In his maiden Independence Day speech, Prime Minister Narendra Modi took the lead by calling upon mothers to educate their sons not to abuse women. But Modi’s call has been in vain. Led by bureaucrats, and seemingly immune to the gravity of pervasive social malpractices, political leaders chose to rave and rant in reaction to this abuse but then revert to business as usual.

Rather than leaving the job of tackling violence against women and children to civil society organisations, which politicians will subsequently perceive as agent provocateurs, it is time political leaders followed Mahatma Gandhi’s example of leading movements against social ills.

There is a huge reform agenda to be taken up if India is serious about exorcising its society of abuse against women and children. The first necessary steps are legal provisions against amniocentesis (a procedure used to determine the sex of a foetus), child marriage and dowry that violate the rights of girls. These legal provisions must be supported by social mobilisation, a massive education effort and well-advertised deterrents.
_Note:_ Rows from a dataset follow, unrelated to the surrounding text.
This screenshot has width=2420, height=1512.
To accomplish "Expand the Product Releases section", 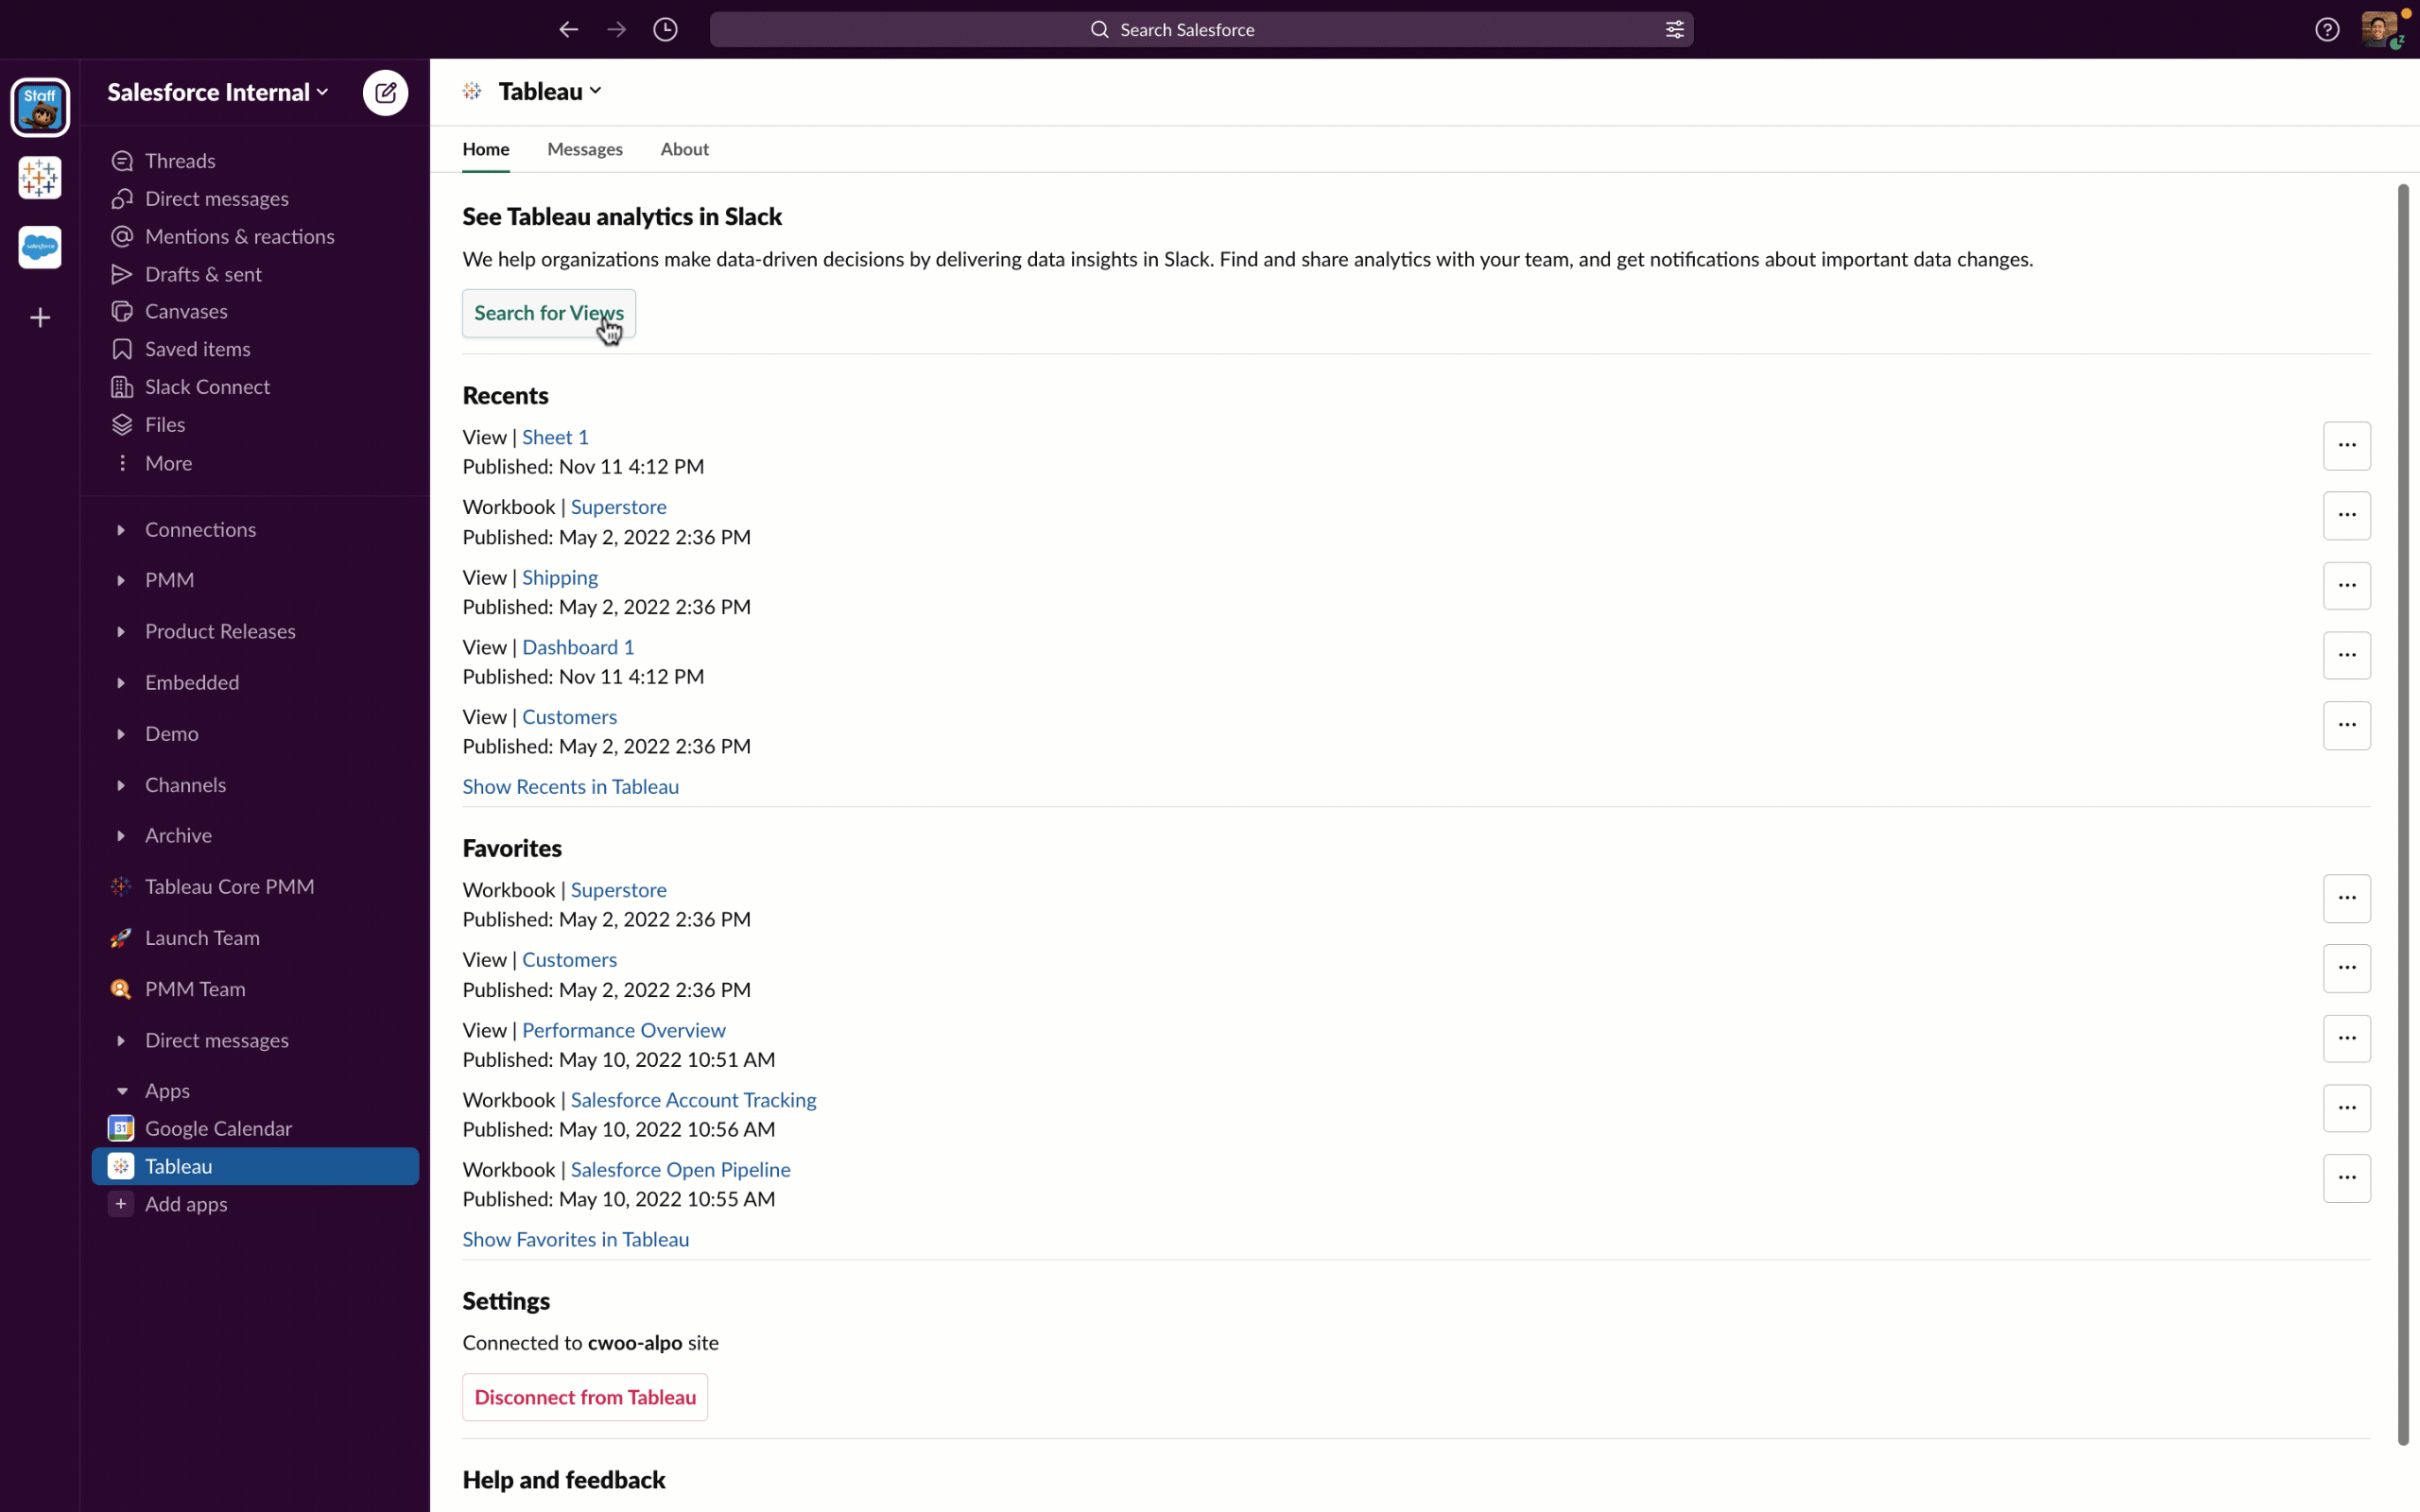I will tap(118, 630).
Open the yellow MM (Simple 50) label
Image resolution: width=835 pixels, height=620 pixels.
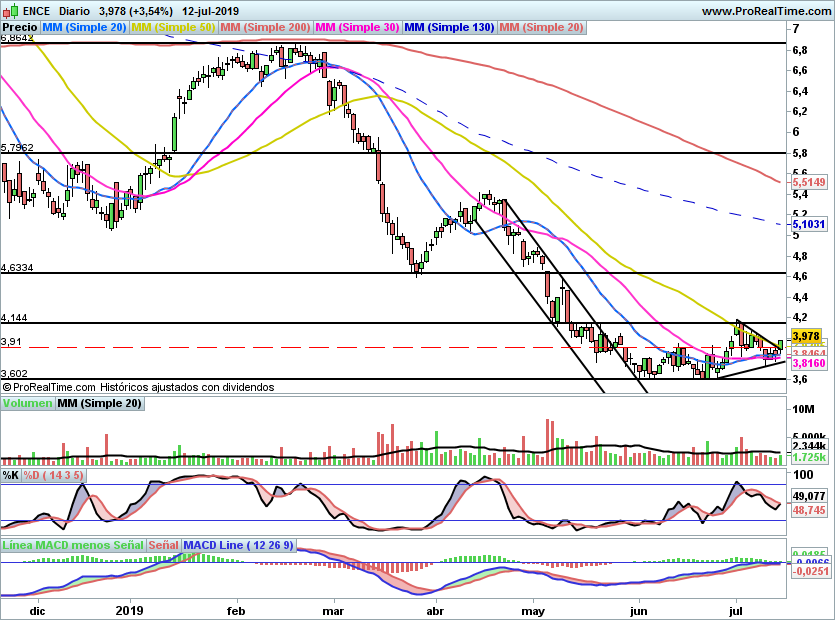tap(173, 28)

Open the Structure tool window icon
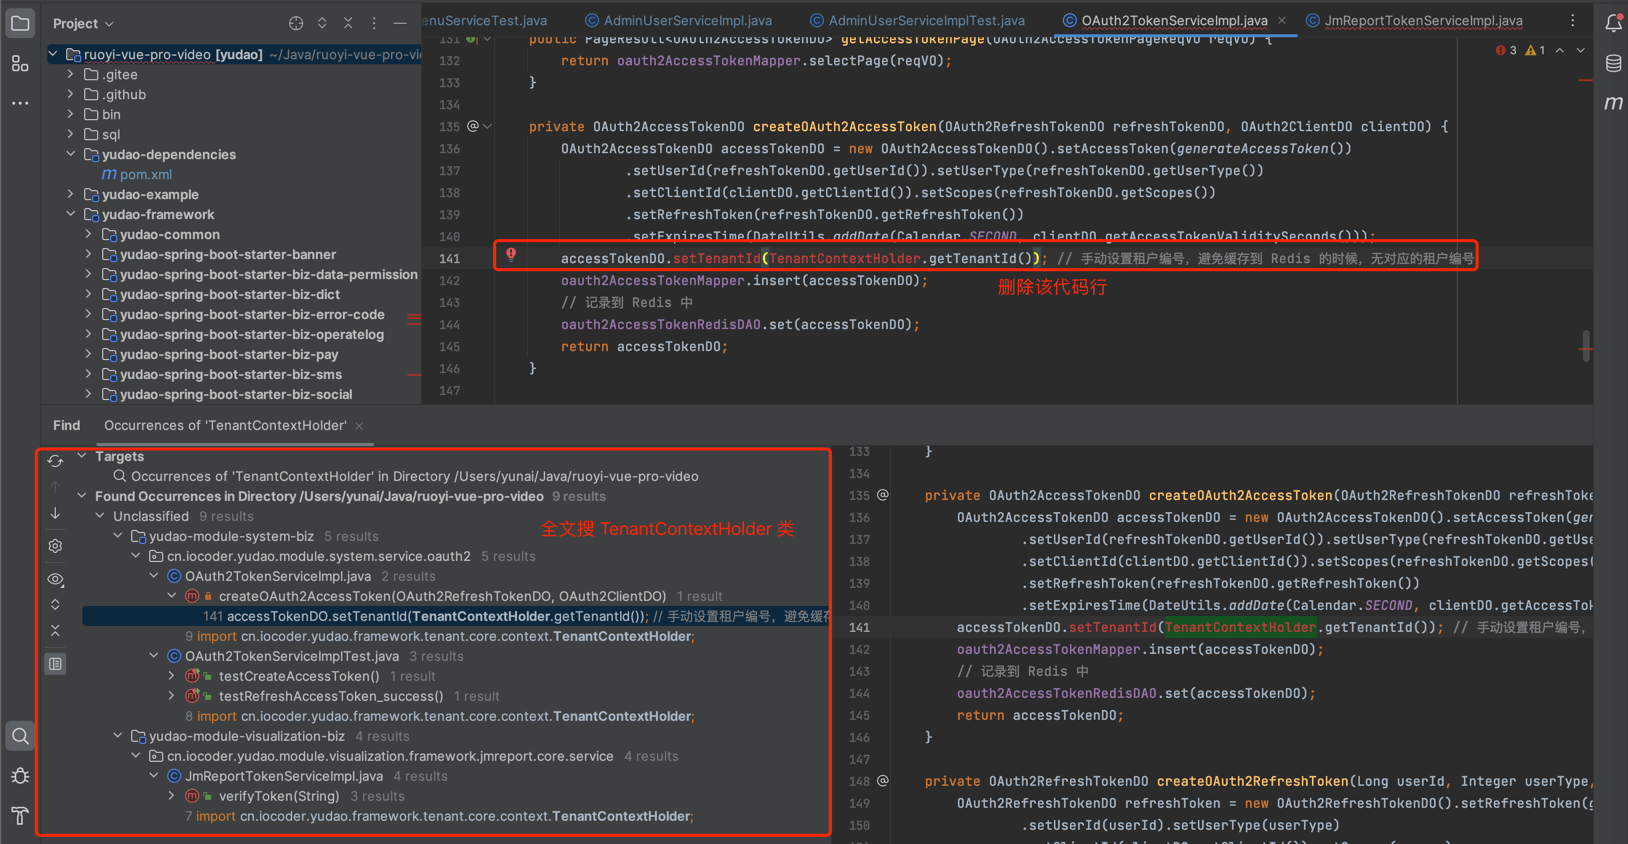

The legislative approach has proven to be grossly inadequate, even when confronting social evils like untouchability. Yet the political class carries on with its current approach, rather than using its convening powers to change society’s underlying value systems.

The government must now take a radically different approach to ensure women’s social status, safety and security — which should be their birthright. It should begin by allocating sufficient resources and strictly enforcing an outcome-based performance and accountability mechanism for ministries that receive these allocations.

A country that can send a space vehicle to Mars can surely tackle these social evils. Tackling gender-based discrimination could be a priority assignment for the government’s policy think-tank NITI Aayog. It could also test its effectiveness in bringing on board various stakeholders, like state governments and civil society organisations, in ridding India of a national stigma.

The agenda for rooting out unacceptable attitudes and violence against women — as reflected in the rapists’ statements in the banned BBC documentary — must also include police and judiciary reforms. Crimes against women do not happen without the active connivance, or abject disregard of basic norms, by the police and judiciary. Unless both the judiciary and the police are reformed, and the rampant corruption that permits the trafficking of women across India’s national borders and from villages to cities is stopped, countless Nirbhayas will continue to be kidnapped, tortured, raped and killed.

Police and judicial reforms are perhaps even more important than economic reforms if India is to lay claim to being a civilised society.

In India divinity is worshipped as Shakti, a female form. She has innumerable avatars and names. Indians recite the Devi Kavach to protect ourselves. We celebrate Durga, Kali, Lakshmi and Saraswati Pujas around the country. We worship Fatima and Mary. India’s saints have penned beautiful poetry like the Saundarya Lahri in praise of the Devi. And yet we do not have the social and political will to root out crimes against women!

It is time we did.

Rajiv Kumar is an economist and senior fellow, Centre for Policy Research, Delhi.